Architecture
The Autonomous Incident Agent (AIA) is a modular, event-driven system designed to automatically detect, analyze, and create fix suggestions for application failures. It uses OpenTelemetry for observability, AI for analysis, and GitHub for delivering fixes.
#System Overview
AIA is composed of several specialized microservices that coordinate to handle the incident lifecycle.
Core Services
1. Agent (apps/agent)
The OpenTelemetry receiver running on port 4318. Receives OTEL traces and logs from your application, detects errors using built-in detectors (HTTP 5xx, exceptions, latency spikes, crashes), and forwards incidents to the Router.
Key Features:
- OTEL HTTP endpoint (
/v1/traces,/v1/logs) - Built-in error detectors
- Trace ID-based deduplication (30-second window)
2. Router (apps/router)
The incident orchestrator.

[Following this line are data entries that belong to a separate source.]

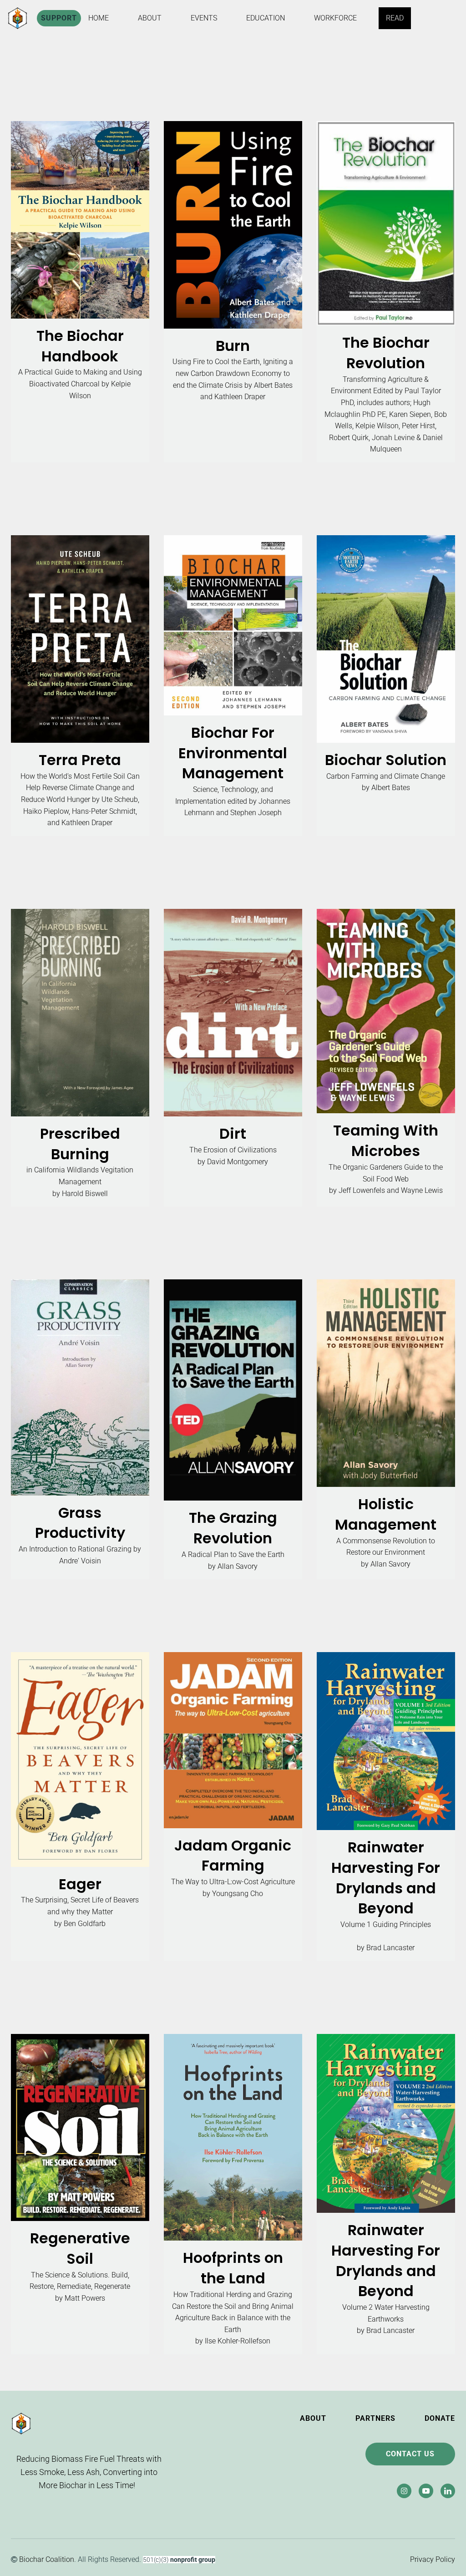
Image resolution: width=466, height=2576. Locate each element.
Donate (440, 2418)
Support (59, 18)
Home (98, 18)
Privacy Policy (431, 2559)
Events (204, 18)
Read (395, 18)
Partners (375, 2418)
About (150, 18)
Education (265, 18)
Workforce (335, 18)
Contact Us (410, 2453)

Receives detected incidents from the Agent, enriches them with context (snapshots, file paths), stores them in the State service, and triggers the Autopsy service for analysis.
Key Features:
- Incident enrichment with code snapshots
- State persistence coordination
- Autopsy triggering
3. Autopsy (apps/autopsy)
The AI-powered analysis engine. Uses You.com API to analyze incidents and generate:
- Root cause analysis
- Code patches (git diff format)
- AI fix prompts for developers
- Step-by-step manual remediation instructions
Key Features:
- AI reasoning (You.com API)
- Patch generation with validation
- Detailed fix instructions
- Confidence scoring
4. State (apps/state)
The persistence layer using PostgreSQL (Neon). Stores all incident data, autopsy results, and PR metadata.
Database Schema:
incidentstable: Core incident dataautopsy_resultstable: AI analysis results- Indexed by incident_id for fast lookups
5. Git (apps/git)
The GitHub integration service. Handles all git operations:
- Clones repository using GitHub token
- Creates incident branch (
aia/incident-{id}) - Attempts to apply AI-generated patch
- Commits changes (or saves failed patch)
- Pushes to GitHub
- Creates Pull Request with fix details
Key Features:
- Automatic patch application
- Failed patch handling (
patch_failed_*.diff) - PR creation with detailed context
6. Dashboard (apps/dashboard)
The web UI for monitoring incidents. Provides:
- Real-time incident list
- Autopsy results viewer
- AI fix prompt (copy-to-clipboard)
- Manual remediation steps
- GitHub PR links
- PDF report generation
Tech Stack: Bun + HTML templates
7. Web (apps/web)
The marketing/landing page with Clerk authentication.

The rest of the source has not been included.